Stored data
-------------------------

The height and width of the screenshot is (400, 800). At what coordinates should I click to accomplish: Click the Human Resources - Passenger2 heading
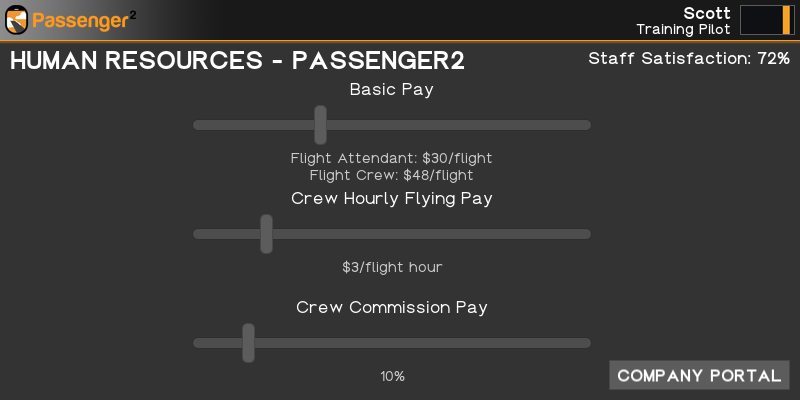pos(237,60)
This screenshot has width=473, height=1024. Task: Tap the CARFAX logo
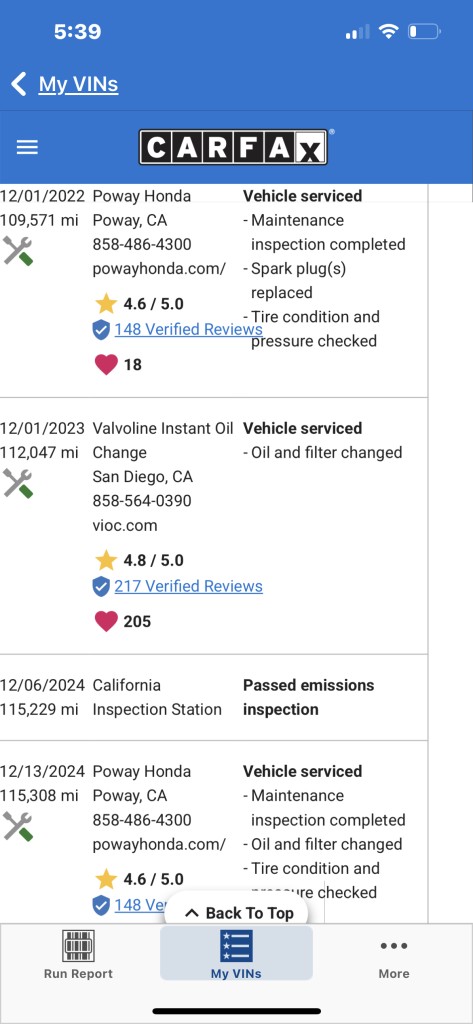[x=233, y=147]
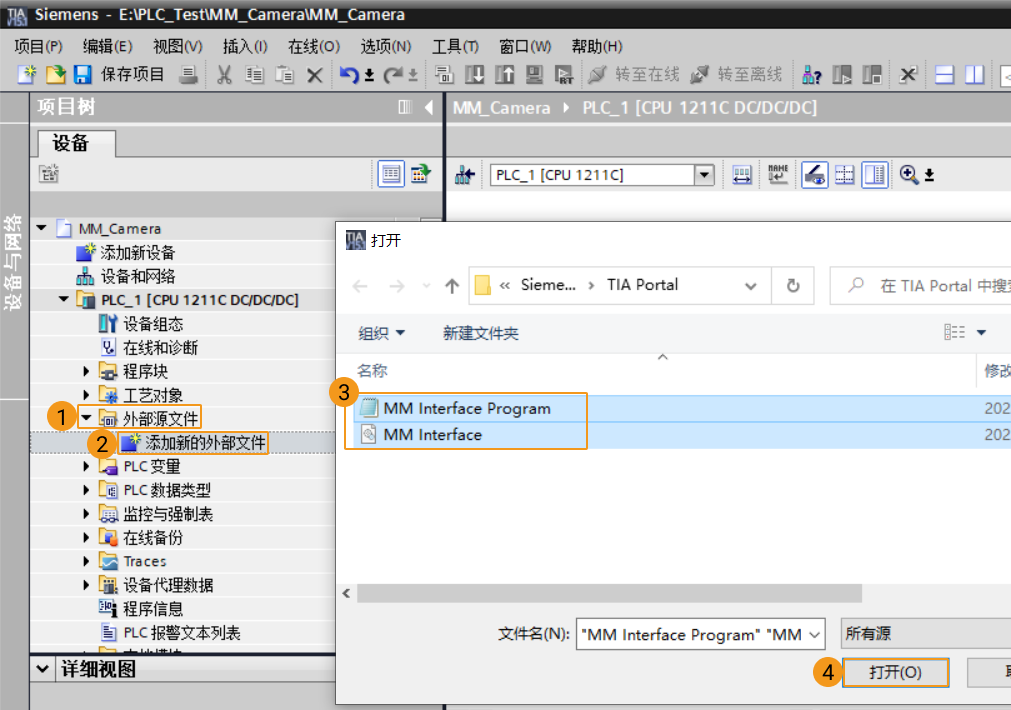Click the 打开(O) button
The height and width of the screenshot is (710, 1011).
pyautogui.click(x=895, y=672)
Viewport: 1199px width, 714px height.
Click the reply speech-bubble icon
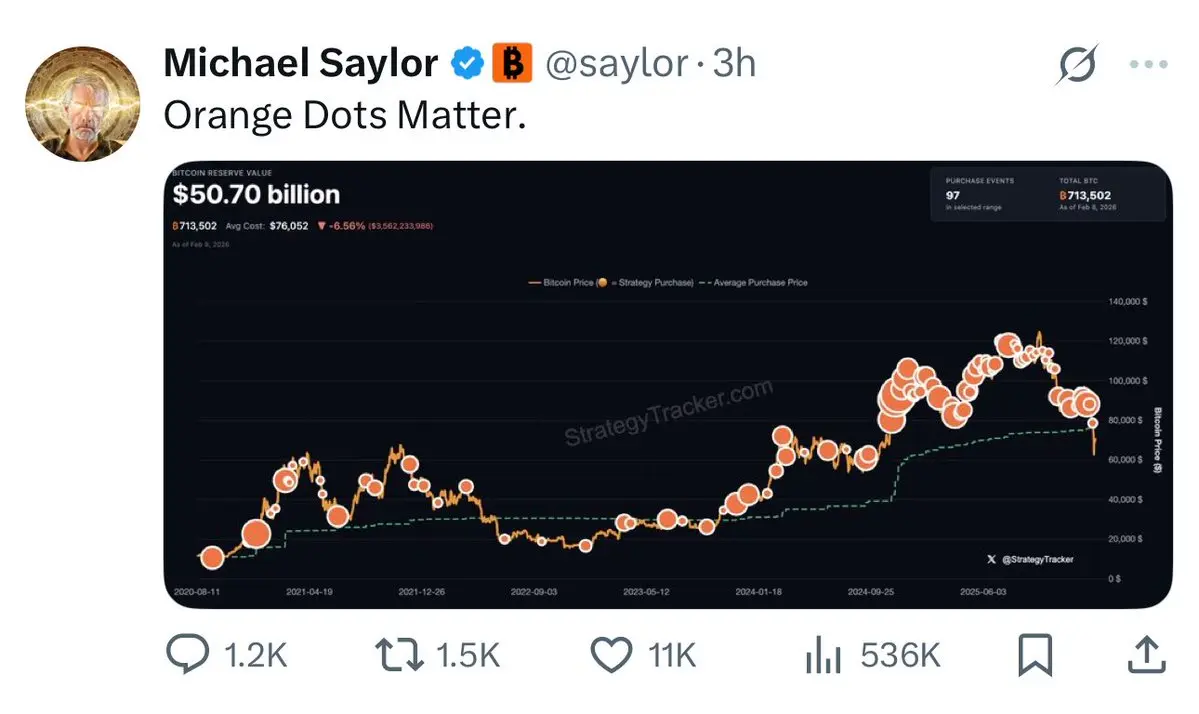pos(188,654)
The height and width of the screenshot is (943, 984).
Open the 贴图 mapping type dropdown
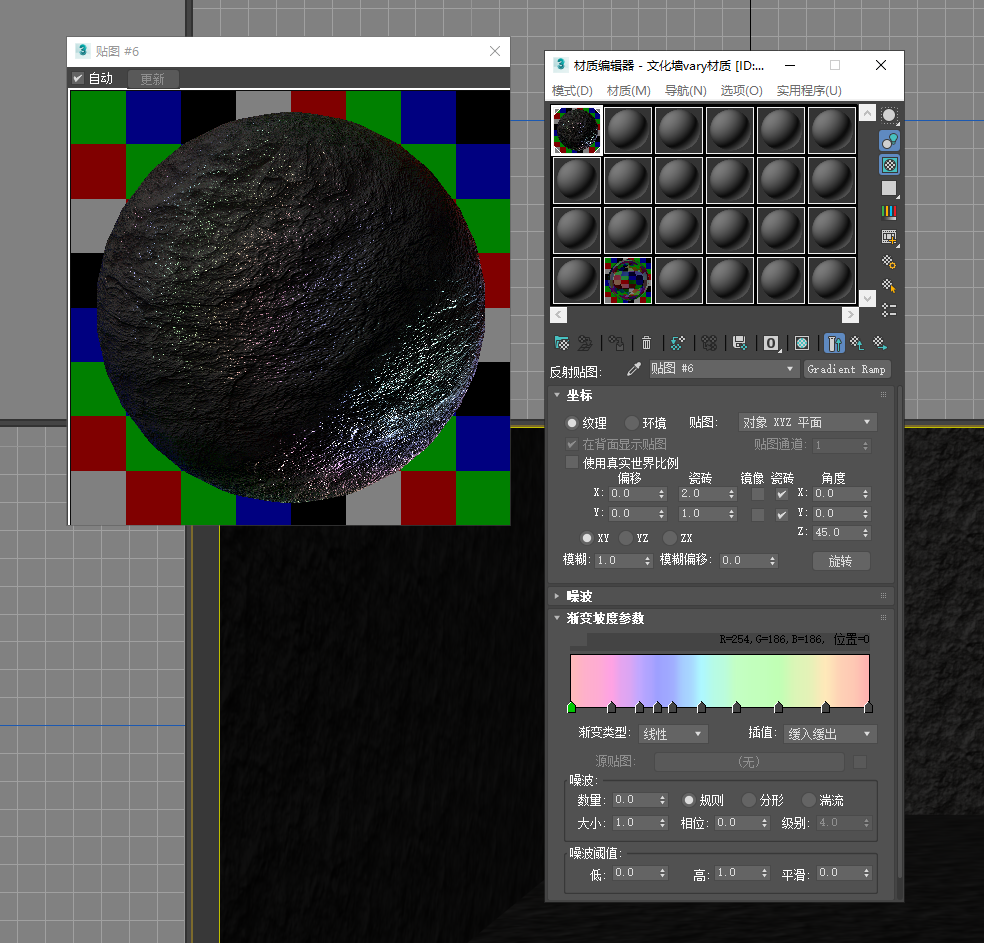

-------------------------

• **WHAT TO DO**
When you transcribe the entries above, keep every word exact and leave out the pictures.

• **SOLUTION FOR THIS EXERCISE**
The height and width of the screenshot is (400, 800). At what coordinates should I click to accomplish: Click the Human Resources - Passenger2 heading
pos(237,60)
This screenshot has width=473, height=1024. Task: Tap the CARFAX logo
[x=233, y=147]
Click the 打开(O) button
The height and width of the screenshot is (710, 1011).
pyautogui.click(x=895, y=672)
Viewport: 1199px width, 714px height.
Click the reply speech-bubble icon
pos(188,654)
The height and width of the screenshot is (943, 984).
Open the 贴图 mapping type dropdown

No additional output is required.